Impairment of hippocampal gamma (γ)‐frequency oscillations in vitro in mice overexpressing human amyloid precursor protein (APP)

Alzheimer's disease is associated with a dramatic decline in cognitive performance including hippocampal‐dependent memory. We have investigated one feature of hippocampal activity related to memory, the γ (30–80 Hz)‐frequency rhythm. Hippocampal slices from mice overexpressing the human amyloid precursor protein (APP) SWE mutation (TAS10) were compared at 8 and 16 months of age with wild‐type littermates. In slices obtained from TAS10 mice aged 8 months the γ‐frequency activity evoked with bath application of 200 n m kainate was significantly ( P <  0.05; n  = 8 slices, five animals) impaired (area power, 5956 ± 2487 µV 2 ) compared to slices from wild‐type animals (area power, 18 256 ± 7880 µV 2 ). At 16 months of age there was no longer a significant difference ( P  > 0.05; n  = 11 slices from five animals) between slices from TAS10 and wild‐type control mice as the wild‐type mice now exhibited a marked age‐dependent reduction in γ‐frequency activity (TAS10 area power, 5751 ± 1573 µV 2 ; wild‐type area power = 5379 ± 1454 µV 2 ).

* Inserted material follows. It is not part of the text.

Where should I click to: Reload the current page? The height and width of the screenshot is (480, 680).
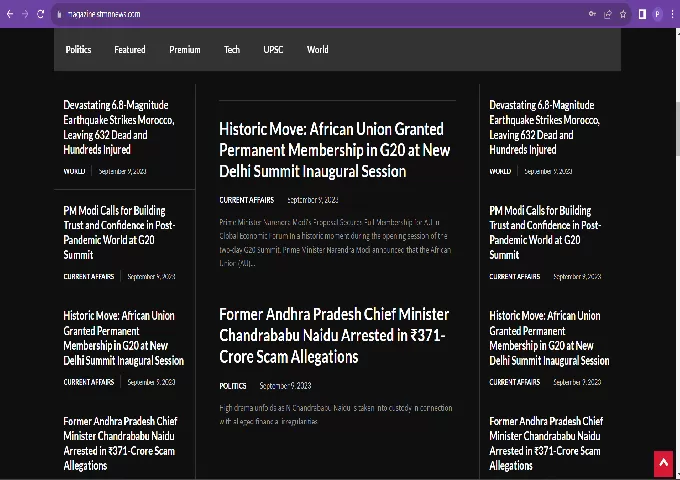coord(41,14)
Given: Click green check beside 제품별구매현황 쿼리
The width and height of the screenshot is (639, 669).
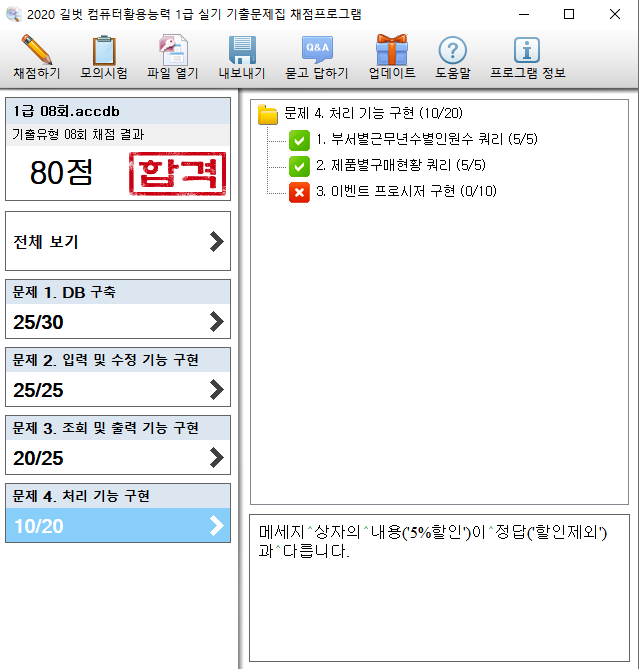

Although no dense‐core plaques were evident at 8 months there was detectable amyloid labelling in the TAS10 mice which might account for the deficits in γ activity observed at this age. Dense plaques were clearly evident in the TAS10, but not wild‐type, mice at 16 months of age but no further reductions in γ‐frequency activity were seen in the TAS10 mice. These data suggest that deficits in network function in Alzheimer's disease occur early and are not directly correlated to amyloid load.